Sunday, November 25, 2012

I am strong!

"There are only two options regarding commitment: you're either in or you're out. There's no such thing as life in between." - Unknown

One down and 22 to go...the first week of my new program is done. A grand total of 43km. Today, week two begins with a 16km run and I'm feeling motivated. All week, as I was eating lentil soup and filling up on healthy snacks, I would jokingly remind my husband that "I am an athlete". The truth is, I want to take this round a little more seriously, training and fueling like the "athlete" that I want to be. Not the older asthmatic woman who is injury-prone and needs to take it easy athlete, but the healthy and strong woman who is willing to work hard athlete. Big difference...and it's all in my own mind! 

It's so easy to let our mind go in the wrong direction, convinced by ourselves and others that it is the TRUTH. Yet, we all know how important our perceptions are in fashioning our reality. It's a vicious circle that leads to the famous "self-fulfilling prophecy". Here is one of mine (but not for long):

"My asthma is very severe and requires a lot of meds. My doctor tells me that I will always need these meds and that I may eventually need more. So I'm quite sick and it definitely affects my lung capacity and my ability to run too fast."

I honestly believed that this thought running through my mind was realistic (the truth). Being a psychologist, it is my job to help clients view life more realistically and in a less depressing or anxiety-provoking way. So, I truly believed that in general my thoughts were mostly realistic. There was just one problem. If I thought something was realistic (for example, I'm sick - and it affects my lungs), then I believed it. I don't think that I let it restrict me too much, but I definitely considered it. 

For some reason, something clicked while I was reading another book on healing. I can choose to believe  that I am completely healthy. No, I will not stop taking my medication, but I will stop thinking about myself as someone with health problems. In fact, I've stopped already. 

I am healthy and that means I expect my body to adapt well to this increase in mileage and pace!

Cheers!

Do you have any beliefs that may be restricting you?
   


Sunday, November 18, 2012

First run of my new program - Check!


"Start by doing what's necessary; then do what's possible; and suddenly you are doing the impossible."
St. Francis of Assisi

Today was the first run on my new training program. It started with a 14km long slow distance. Well, that's not exactly how it went. You see, my daughter started running this year and she has caught the bug. So now, she has a part time job working for a running store called, "La maison de la course" where she also leads a running 101 clinic. I'm so proud of her! So this morning, I wanted to go shopping for winter running clothes and I decided to go with my daughter and join one of the running groups at the store. The longest run that was going close to my pace was an 8km distance group, so I joined them. Usually, when I do my Sunday runs, I use a 10/1 ratio. However, this morning, my run was non-stop and at a steady run pace...it also included two solid hills. It was a beautiful day and I truly enjoyed running with the group, but I was 6km short for the day.

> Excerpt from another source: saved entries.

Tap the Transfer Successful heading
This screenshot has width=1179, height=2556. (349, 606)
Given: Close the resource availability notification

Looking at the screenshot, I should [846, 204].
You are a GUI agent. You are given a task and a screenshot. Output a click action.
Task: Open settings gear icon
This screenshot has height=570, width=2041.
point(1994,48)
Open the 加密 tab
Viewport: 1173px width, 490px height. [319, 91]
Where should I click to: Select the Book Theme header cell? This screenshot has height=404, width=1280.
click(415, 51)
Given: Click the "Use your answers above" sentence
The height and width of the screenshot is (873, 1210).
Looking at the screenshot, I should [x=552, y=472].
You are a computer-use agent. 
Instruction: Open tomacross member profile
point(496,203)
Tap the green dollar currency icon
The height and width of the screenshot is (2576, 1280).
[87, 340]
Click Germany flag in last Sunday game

I then went shopping and my daughter asked me to wait for her and we could run 6km together after her work. So this evening, when she came home, my son joined us and the three of us went for a run. How lucky am I to get to run with two of my kids :)

So once again, the run was at a steady pace and non-stop. This means that today I ran a total of 14km, as per my program! That's it, I've taken the first necessary step towards my goal.

Have a great week everyone!
Cheers!

Thursday, November 15, 2012

Starting this Sunday - Byebye comfort zone ;)

Life begins at the end of your comfort zone.
Neale Donald Walsch
I agree that life is more exciting when we dare to step outside our comfort zone, but I can't say I've ever enjoyed taking those first steps. Although I've never regretted it, ever! 

Mostly, when I've stepped outside my comfort zone, it was to do something that scared me (such as teach a class for the first time or fly in a small plane). But, once it was over, it was over! I then felt super proud and glad I'd said yes. However, this time, the outer zone I'm planning on stepping into is one that requires enduring some degree of pain. I've been there a few times and it's not something I've gotten used to. I don't particularly enjoy pushing myself too hard. It's kind of nice to just run at a comfortable pace and enjoy the scenery.  BUT...

When I signed off after running my marathon in September 2011, I remember specifically writing that I wasn't looking to run faster. I wanted to enjoy running and stay injury free...and I did. Now, after a year, I do want to try and run faster...but, I'm a little scared. Yet, I get it that if I step out regularly, eventually, my comfort zone will be a little bigger...and that's the whole point! I'm motivated and ready to give it my all!

So I'm scared excited to start my new program this coming Sunday and my first long run is 14km. :)

Thanks for welcoming me back blogger friends...I really appreciate it!!

Cheers!

How often do you step outside your comfort zone?